When you register your OAuth app with GitHub, you specify one or more allowed redirect URIs, such as:

  • http://localhost:8000/callback for local development
  • https://musicapp.com/auth/callback for production

When GitHub redirects the user back with the authorization code, it sends them to the URI you specified in your authorization request. But GitHub will only redirect to URIs you pre-registered. If you try to use http://localhost:8000/different-callback without registering it first, GitHub refuses the request.

This prevents a critical attack: an attacker cannot hijack your client_id and redirect users to their own malicious website to steal authorization codes.

The Matching Rules Are Strict

GitHub (and most OAuth providers) requires exact matches for redirect URIs. These will fail:

Registered URI Request URI Result
http://localhost:8000/callback http://localhost:8000/callback/ ❌ Trailing slash
http://localhost:8000/callback https://localhost:8000/callback ❌ http vs https
http://localhost:8000/callback http://localhost:8001/callback ❌ Different port
http://localhost:8000/callback http://127.0.0.1:8000/callback ❌ localhost vs 127.0.0.1

This strictness is intentional. It prevents attackers from exploiting small variations to redirect authorization codes to malicious endpoints.

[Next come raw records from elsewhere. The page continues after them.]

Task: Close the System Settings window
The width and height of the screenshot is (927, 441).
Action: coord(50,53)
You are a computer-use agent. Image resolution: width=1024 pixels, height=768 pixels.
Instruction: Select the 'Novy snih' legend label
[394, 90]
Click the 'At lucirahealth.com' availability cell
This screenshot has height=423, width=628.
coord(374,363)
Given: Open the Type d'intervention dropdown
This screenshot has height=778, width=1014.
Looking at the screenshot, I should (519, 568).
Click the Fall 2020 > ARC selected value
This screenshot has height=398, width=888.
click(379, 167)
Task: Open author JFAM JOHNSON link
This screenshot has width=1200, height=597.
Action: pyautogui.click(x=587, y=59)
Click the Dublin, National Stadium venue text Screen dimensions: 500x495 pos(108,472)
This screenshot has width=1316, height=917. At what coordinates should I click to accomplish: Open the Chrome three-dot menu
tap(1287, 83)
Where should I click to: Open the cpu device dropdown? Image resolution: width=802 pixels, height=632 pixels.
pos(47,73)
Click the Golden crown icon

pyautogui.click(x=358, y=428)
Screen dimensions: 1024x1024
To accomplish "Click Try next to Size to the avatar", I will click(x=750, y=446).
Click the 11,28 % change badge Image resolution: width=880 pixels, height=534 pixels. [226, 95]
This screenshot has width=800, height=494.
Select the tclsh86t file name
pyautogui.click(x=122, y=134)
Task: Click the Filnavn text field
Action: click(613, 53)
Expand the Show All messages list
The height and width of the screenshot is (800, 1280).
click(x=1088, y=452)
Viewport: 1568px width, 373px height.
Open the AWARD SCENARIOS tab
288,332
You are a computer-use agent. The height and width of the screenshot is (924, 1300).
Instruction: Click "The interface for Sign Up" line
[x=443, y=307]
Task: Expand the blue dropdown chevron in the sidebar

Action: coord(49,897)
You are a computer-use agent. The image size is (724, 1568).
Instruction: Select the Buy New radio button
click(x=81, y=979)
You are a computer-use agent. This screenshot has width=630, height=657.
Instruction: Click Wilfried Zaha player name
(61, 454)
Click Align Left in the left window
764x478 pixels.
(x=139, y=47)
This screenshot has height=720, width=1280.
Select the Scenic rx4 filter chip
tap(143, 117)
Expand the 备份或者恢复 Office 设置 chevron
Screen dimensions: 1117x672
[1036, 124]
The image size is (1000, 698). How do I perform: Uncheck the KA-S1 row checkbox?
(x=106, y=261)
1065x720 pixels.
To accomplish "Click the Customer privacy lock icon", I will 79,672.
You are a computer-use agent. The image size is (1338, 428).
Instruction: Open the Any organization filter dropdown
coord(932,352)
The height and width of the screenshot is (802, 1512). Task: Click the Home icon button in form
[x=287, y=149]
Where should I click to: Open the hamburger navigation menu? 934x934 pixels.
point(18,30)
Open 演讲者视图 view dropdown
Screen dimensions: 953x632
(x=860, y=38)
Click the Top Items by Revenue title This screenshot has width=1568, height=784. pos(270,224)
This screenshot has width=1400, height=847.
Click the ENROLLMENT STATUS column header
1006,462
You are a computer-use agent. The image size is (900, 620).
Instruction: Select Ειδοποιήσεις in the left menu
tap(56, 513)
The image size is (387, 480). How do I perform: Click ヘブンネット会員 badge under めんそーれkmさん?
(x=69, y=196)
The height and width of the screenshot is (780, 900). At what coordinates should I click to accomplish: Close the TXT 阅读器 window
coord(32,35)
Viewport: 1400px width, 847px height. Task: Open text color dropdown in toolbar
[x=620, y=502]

Common Redirect URI Mistakes and Solutions
  • Problem: Your code uses localhost but you registered 127.0.0.1
    Solution: Pick one and use it consistently everywhere
  • Problem: Development uses http, production uses https
    Solution: Register both URIs separately in your OAuth app
  • Problem: Port numbers change during development
    Solution: Fix your dev port or register multiple port variations
  • Problem: Trailing slashes appear inconsistently
    Solution: Choose with or without slash, enforce it in code

Token Storage Best Practices

Access and refresh tokens are sensitive credentials. Anyone who obtains a valid token can act as that user until the token is revoked or expires. Storing tokens securely is not a "nice to have"—it's a baseline requirement for any app that integrates with OAuth.

Never Do This

These approaches are common in quick demos but are not acceptable in real projects:

  • ❌ Hardcoded in source code: access_token = "gho_abc123..." inside a file committed to Git
  • ❌ Logged to console: print(f"Token: {token}") where logs might be shipped to third-party services
  • ❌ Stored in plain text files: tokens.txt sitting unencrypted in your project directory
  • ❌ Shared in chat: Pasting tokens into email, Slack, or issue trackers where they become searchable and archived

Platform-Specific Storage Strategies

The right storage approach depends on where your application runs:

1.

Development: Environment Variables

Store tokens in environment variables or .env files (git-ignored). Use libraries like python-dotenv to load them:

Python
# .env file (git-ignored)
GITHUB_CLIENT_ID=your_client_id_here
GITHUB_CLIENT_SECRET=your_secret_here
ACCESS_TOKEN=gho_your_token_here

# In your Python code
from dotenv import load_dotenv
import os

load_dotenv()
client_id = os.getenv("GITHUB_CLIENT_ID")
access_token = os.getenv("ACCESS_TOKEN")
2.

Production: Secrets Managers

For production applications, use dedicated secrets management services:

  • AWS Secrets Manager or Systems Manager Parameter Store
  • Google Cloud Secret Manager
  • Azure Key Vault
  • HashiCorp Vault

These services provide encryption at rest, access logging, automatic rotation, and fine-grained access control.

3.

Database Storage: Encrypt at Rest

If you store tokens in a database for long-lived sessions, encrypt them before writing to disk:

Python
from cryptography.fernet import Fernet

# Generate encryption key (store this securely, not in code!)
encryption_key = Fernet.generate_key()
cipher = Fernet(encryption_key)

# Encrypt before storing
encrypted_token = cipher.encrypt(access_token.encode())
db.store_token(user_id, encrypted_token)

# Decrypt when needed
encrypted_token = db.get_token(user_id)
access_token = cipher.decrypt(encrypted_token).decode()
4.

Logging: Mask Sensitive Data

Never log full tokens. If you must log for debugging, mask most of the token:

Python
def mask_token(token):
    """Show only first and last 4 characters for logging."""
    if not token or len(token) < 12:
        return "[REDACTED]"
    return f"{token[:4]}...{token[-4:]}"

logger.info(f"Making API request with token: {mask_token(access_token)}")
logger.info("Token refresh successful")  # Don't log the new token

PKCE: Enhanced Security for Public Clients

PKCE (Proof Key for Code Exchange, pronounced "pixie") is an extension to OAuth 2.0 that prevents authorization code interception attacks. It's especially important for mobile and single-page applications where you cannot securely store a client secret.

The Problem PKCE Solves

In mobile apps and browser-based apps, attackers can potentially intercept authorization codes through malicious apps or browser extensions. Without PKCE, an intercepted authorization code could be exchanged for tokens by the attacker.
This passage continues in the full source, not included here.